Ouest

4ème de couverture :
« Quand nous partons, nous ne sommes que de vulgaires soldats, maussades ou de bonne humeur et, quand nous arrivons dans la zone où commence le front, nous sommes devenus des hommes-bêtes… »
Témoignage d’un simple soldat allemand de la guerre de 1914-1918, À l’ouest rien de nouveau, roman pacifiste, réaliste et bouleversant, connut, dès sa parution en 1928, un succès mondial retentissant. Il reste l’un des ouvrages les plus forts dans la dénonciation de la monstruosité de la guerre.

Mon avis :
Comment rester indifférente à la lecture de ce livre : c'est tout simplement impossible. Ce livre m'a beaucoup touchée : tant de vies arrêtées, tant de vies gâchées... L'écriture de Erich Maria Remarque m'a touchée par son accessibilité, sa justesse, sa réalité.

Paul, le narrateur, est un très jeune allemand (18 ans) enrôlé dans la guerre de 14-18 pour faire son "devoir", parce qu'il n'est pas "poltron" et qu'il aime sa patrie...  Mais, comment doit-on se comporter lorsqu'on est encore qu'un gamin face à la cruauté des combats, à la peur, à la mort de ses camarades, aux poux, à la faim, à la guerre ? Devient-on insensible ? Indifférent ? Quoi, comment, pourquoi ? Paul pourra-t-il encore "vivre" après ça ?

Que restera-t-il de son élan novateur, de sa jeunesse ?
"[...] nous ne faisons plus partie de la jeunesse. Nous ne voulons plus prendre d'assaut l'univers. Nous sommes des fuyards. Nous avions dix-huit ans et nous commencions à aimer le monde et l'existence; voilà qu'il nous a fallu faire feu là-dessus. Le premier obus qui est tombé nous a frappés au coeur. Nous n'avons plus aucun goût pour l'effort, l'activité et le progrès. Nous n'y croyons plus; nous ne croyons qu'à la guerre." (Le Livre de Poche - p.81)

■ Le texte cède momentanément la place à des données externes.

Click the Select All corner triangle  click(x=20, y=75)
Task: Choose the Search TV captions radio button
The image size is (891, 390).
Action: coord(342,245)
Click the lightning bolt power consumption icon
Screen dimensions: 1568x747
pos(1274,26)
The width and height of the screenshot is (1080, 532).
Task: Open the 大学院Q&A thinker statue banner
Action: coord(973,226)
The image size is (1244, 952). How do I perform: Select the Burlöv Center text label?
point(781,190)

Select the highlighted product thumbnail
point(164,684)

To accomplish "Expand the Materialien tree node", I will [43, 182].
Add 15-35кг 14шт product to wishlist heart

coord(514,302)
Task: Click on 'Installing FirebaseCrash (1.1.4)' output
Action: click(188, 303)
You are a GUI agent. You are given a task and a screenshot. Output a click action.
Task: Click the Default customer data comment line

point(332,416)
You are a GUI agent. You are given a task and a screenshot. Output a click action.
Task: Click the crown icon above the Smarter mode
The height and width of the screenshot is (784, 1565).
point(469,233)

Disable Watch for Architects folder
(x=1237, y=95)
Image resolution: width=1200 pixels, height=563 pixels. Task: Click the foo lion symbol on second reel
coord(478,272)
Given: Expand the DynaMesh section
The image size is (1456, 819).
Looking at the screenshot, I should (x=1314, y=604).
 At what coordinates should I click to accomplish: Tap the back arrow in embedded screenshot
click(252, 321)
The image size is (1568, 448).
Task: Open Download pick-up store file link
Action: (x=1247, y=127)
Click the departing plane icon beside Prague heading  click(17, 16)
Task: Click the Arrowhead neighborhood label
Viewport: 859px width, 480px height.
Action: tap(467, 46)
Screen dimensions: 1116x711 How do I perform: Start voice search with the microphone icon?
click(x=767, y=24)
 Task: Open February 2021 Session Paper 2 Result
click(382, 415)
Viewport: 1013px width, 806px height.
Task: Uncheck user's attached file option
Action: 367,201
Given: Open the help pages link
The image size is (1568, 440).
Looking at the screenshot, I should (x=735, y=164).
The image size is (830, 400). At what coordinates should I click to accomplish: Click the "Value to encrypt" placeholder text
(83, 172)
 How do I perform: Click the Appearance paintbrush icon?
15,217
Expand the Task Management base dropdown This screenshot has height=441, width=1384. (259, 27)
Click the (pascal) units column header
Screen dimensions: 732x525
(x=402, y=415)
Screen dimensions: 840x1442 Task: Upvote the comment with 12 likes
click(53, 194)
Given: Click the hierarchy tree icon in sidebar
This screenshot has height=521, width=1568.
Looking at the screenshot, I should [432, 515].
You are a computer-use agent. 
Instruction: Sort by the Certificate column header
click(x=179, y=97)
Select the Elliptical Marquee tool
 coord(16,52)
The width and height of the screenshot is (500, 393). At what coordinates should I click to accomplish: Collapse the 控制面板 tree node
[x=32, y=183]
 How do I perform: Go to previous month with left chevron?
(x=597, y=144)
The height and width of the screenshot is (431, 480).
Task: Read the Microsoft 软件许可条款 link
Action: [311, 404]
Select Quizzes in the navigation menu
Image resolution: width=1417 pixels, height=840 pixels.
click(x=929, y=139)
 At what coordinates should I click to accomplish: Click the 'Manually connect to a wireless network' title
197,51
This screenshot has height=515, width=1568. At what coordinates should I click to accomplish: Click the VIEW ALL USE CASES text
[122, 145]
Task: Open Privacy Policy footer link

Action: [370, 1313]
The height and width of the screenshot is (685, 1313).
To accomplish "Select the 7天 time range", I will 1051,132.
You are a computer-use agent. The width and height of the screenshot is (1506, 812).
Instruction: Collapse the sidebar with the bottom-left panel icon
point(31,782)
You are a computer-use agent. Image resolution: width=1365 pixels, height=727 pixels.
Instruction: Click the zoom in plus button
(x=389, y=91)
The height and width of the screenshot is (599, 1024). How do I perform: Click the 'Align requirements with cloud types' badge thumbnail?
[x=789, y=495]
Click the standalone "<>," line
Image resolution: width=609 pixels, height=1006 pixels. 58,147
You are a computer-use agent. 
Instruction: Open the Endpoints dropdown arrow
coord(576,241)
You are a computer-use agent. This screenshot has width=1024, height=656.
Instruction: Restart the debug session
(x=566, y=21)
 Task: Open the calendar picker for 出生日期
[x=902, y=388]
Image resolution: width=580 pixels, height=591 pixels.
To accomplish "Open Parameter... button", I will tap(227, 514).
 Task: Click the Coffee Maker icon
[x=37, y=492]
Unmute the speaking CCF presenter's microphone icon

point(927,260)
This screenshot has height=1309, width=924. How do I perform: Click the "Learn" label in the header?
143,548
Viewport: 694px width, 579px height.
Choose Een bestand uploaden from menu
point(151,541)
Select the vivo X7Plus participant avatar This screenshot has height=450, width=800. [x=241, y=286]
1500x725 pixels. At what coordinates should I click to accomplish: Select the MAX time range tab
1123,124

Que restera-t-il de sa croyance en l'avenir ?
"Il y a quelques mois, j'étais assis dans un abri et je jouais aux cartes; au bout d'un instant, je me lève et je vais voir des connaissances dans un autre abri. Lorsque je revins, il ne restait plus une miette du premier ; il avait été écrabouillé par une marmite. Je retournai vers le second abri et j'arrivai juste à temps pour aider à le dégager, car il venait d'être détruit à son tour.
C'est par hasard que je reste en vie, comme c'est par hasard que je puis être touché."
(Le Livre de Poche - p.91)

Que restera-t-il de son humanité ?
"Nous avons perdu tout sentiment de solidarité; c'est à peine si nous nous reconnaissons lorsque l'image d'autrui tombe dans notre regard de bête traquée. Nous sommes des morts insensibles qui, par un stratagème et un ensorcellement dangereux, sont encore capables de courir et de tuer." (Le Livre de Poche - p.105)

Que lui restera-t-il ?
"Je suis jeune, j'ai vingt ans; mais je ne connais de la vie que le désespoir, l'angoisse, la mort et l'enchaînement de l'existence la plus superficielle et la plus insensée à un abîme de souffrances." (Le Livre de Poche - p.230)

Un cri terrible contre la guerre.

Ce livre m'a beaucoup rappelé celui d'Alice Ferney, Dans la guerre, qui dénonce tout autant la guerre mais dans un style très différent. J'avais beaucoup aimé cette lecture, moins pessimiste peut-être, tout en étant tout aussi triste.

Vous l'aurez donc compris, si vous êtes à la recherche d'une lecture légère pour vos vacances, passez votre chemin.

Ma note : 3/5

Parce que je ne connaissais pas du tout :
A l'arrière, les soldats jouent au "scat" et au "rams" mais ... qu'est-ce que c'est ?

Le scat (ou skat) : C'est un jeu de cartes allemand à 3 joueurs qui utilise un paquet de 32 cartes. Pour tout savoir sur ce jeu, il faut aller .

Le rams : C'est un jeu de cartes à 3, 4, 5 ou 6 joueurs. Au départ, chaque joueur reçoit cinq jetons. Chaque joueur ayant cinq cartes ; il y a un atout, déterminé par la tournante ; on passe si l'on veut. Celui qui ne fait pas de pli est ramsé, et reprend cinq jetons, tandis que les autres se débarrassent d'autant de jetons qu'ils font de plis. On est hors de jeu quand on a réussi à s'en débarrasser. Le joueur qui reste seul chargé de jetons est le perdant.